Setelah revolusi 1979, warga awalnya mengira pemerintah Republik Islam Iran akan lebih lunak dalam melakukan tugas-tugas pengamanannya. Lama kelamaan jumlah polisi tetap meningkat dan kondisinya makin keruh dengan kehadiran Korps Pengawal Revolusi Islam.
“Perisai dan Pedangnya Partai” Jerman Timur
Jerman Timur adalah contoh lain dari negara polisi. Nama resminya Republik Demokratik Jerman, negara satelit Uni Soviet selama periode Perang Dingin. Bentuk pemerintahannya tentu saja stalinis dengan menerapkan sistem partai tunggal (Partai Persatuan Sosialis Jerman).

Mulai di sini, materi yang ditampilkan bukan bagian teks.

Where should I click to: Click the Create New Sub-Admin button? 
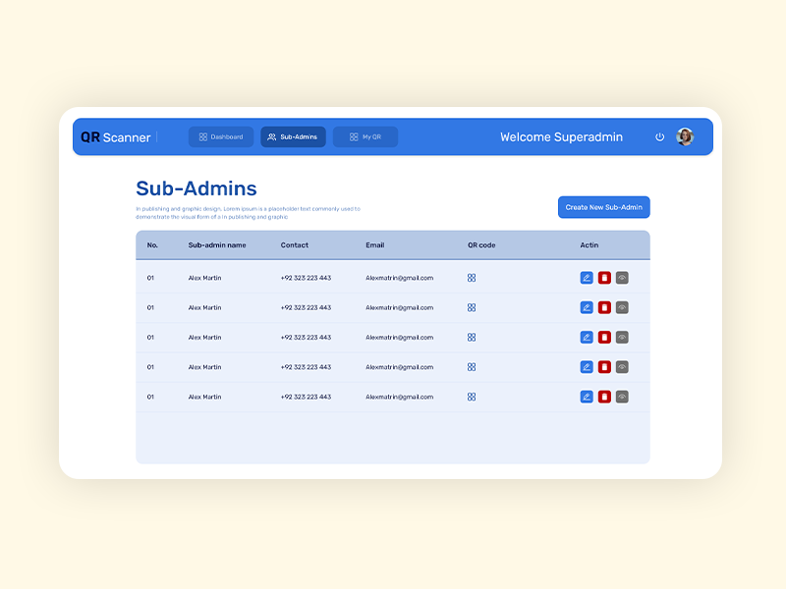coord(604,207)
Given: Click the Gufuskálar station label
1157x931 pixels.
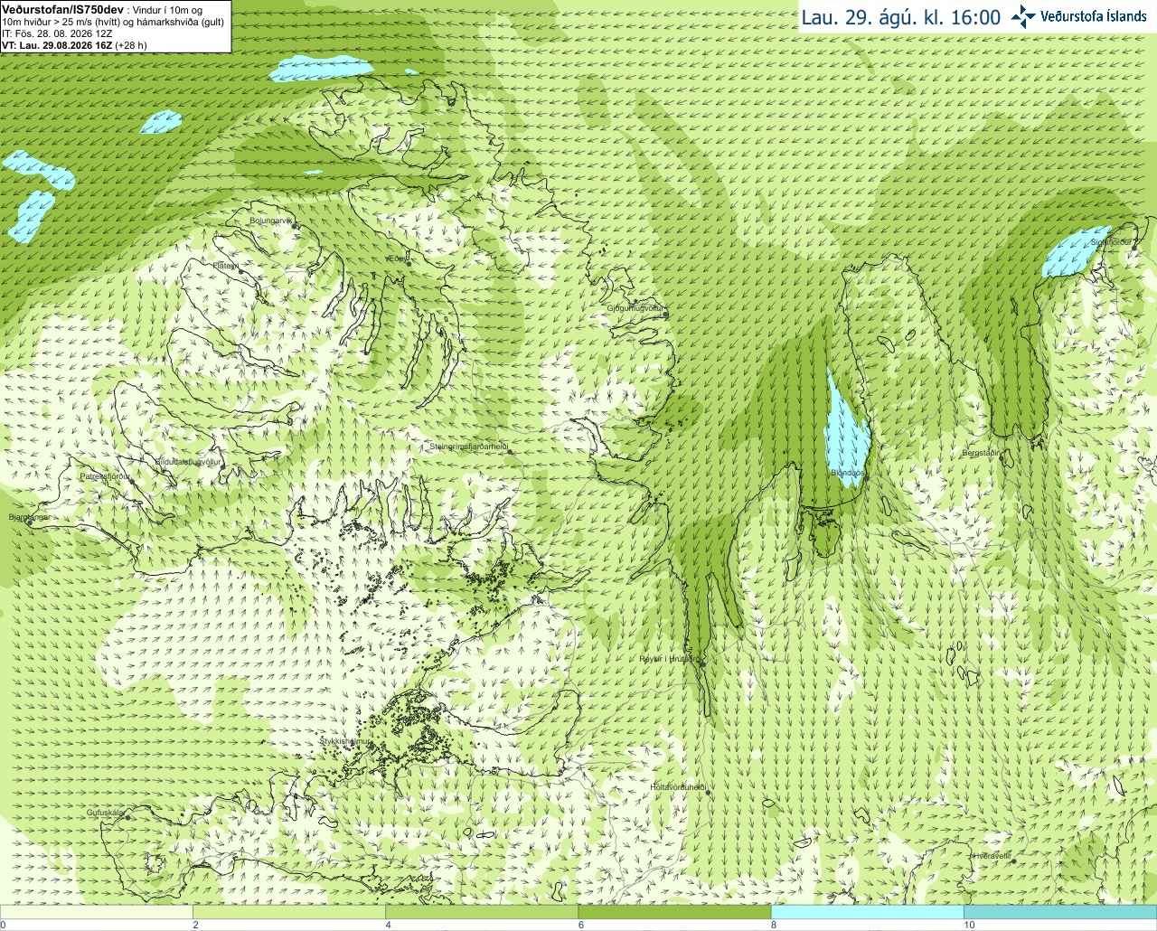Looking at the screenshot, I should click(104, 813).
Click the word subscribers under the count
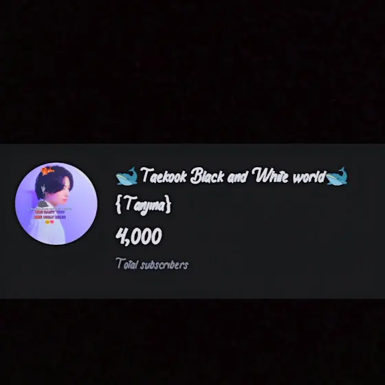 click(x=164, y=265)
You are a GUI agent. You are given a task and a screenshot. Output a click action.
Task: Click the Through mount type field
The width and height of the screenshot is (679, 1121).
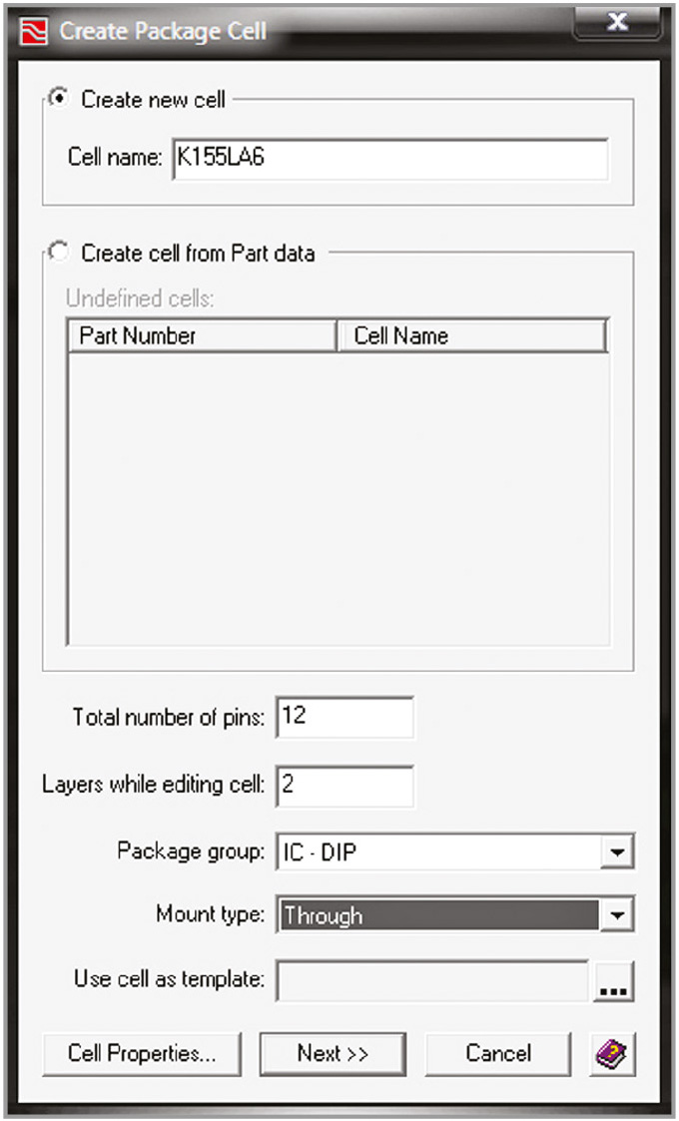(x=439, y=914)
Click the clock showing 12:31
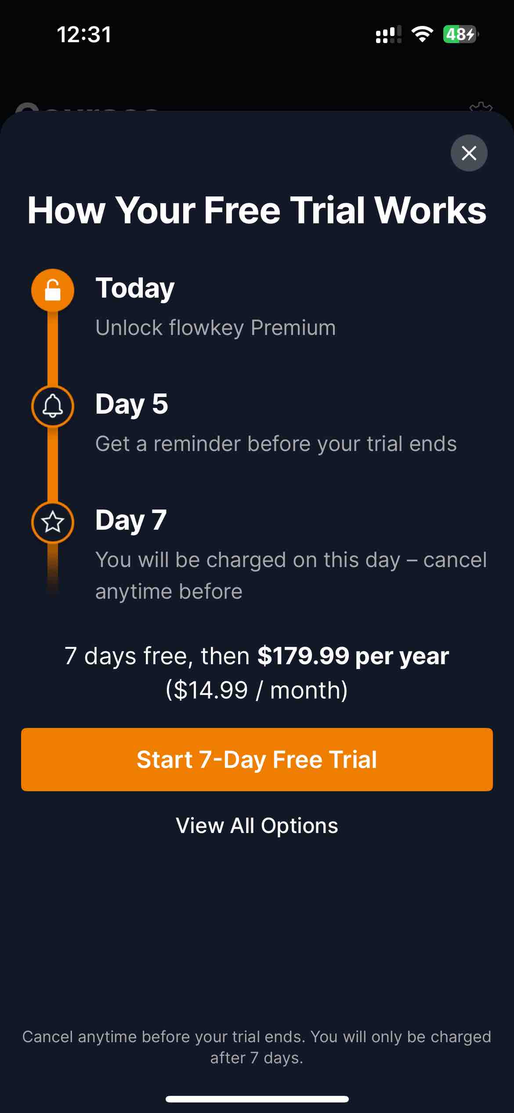The image size is (514, 1113). (x=84, y=35)
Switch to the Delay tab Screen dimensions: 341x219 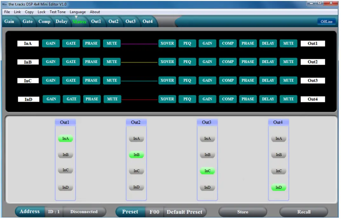61,21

Staatssicherheitsdienst (Stasi) atau Kementerian Keamanan Negara adalah SAVAK-nya Jerman Timur.
Stasi dinilai oleh para sejarawan sebagai salah satu lembaga intelijen dengan kerja-kerja polisi rahasia paling efektif serta paling represif yang pernah ada. Pengawasan di Jerman Timur jauh lebih ketat dari negara Blok Timur mana pun, bahkan Uni Soviet sekalipun.
Mottonya saja sudah garang: “Perisai dan Pedangnya Partai”. John O. Koehler pernah menulis buku Stasi: The Untold Story of The East German Secret Police (2000). Di dalamnya ia memaparkan bagaimana Stasi bekerja.
Tugas utama polisi rahasia Stasi adalah memata-matai penduduk Jerman Timur melalui jaringan luas warga yang direkrut menjadi informan.
Serupa Cina hari ini, mereka membangun jaringan pengawasan massal yang luas. Stasi diberikan dana yang besar untuk menjalankan teknik pengawasan audio, video, hingga melalui surat menyurat.
Warga atau kelompok yang melakukan perlawanan kepada pemerintah dipukul balik secara terbuka maupun rahasia, termasuk menjadi korban perang psikologis tingkat tinggi. Para tersangka ditangkapi, dipenjara, disiksa, hingga ada yang menemui eksekusi mati.
Setelah Jerman Timur tumbang bersamaan dengan runtuhnya Tembok Berlin, pada 1990-an para pejabat Stasi diadili atas kejahatan yang pernah mereka lakoni. Dokumen-dokumen pengawasan disimpan dan bisa diakses oleh publik melalui lembaga bernama Stasi Records Agency (BStU).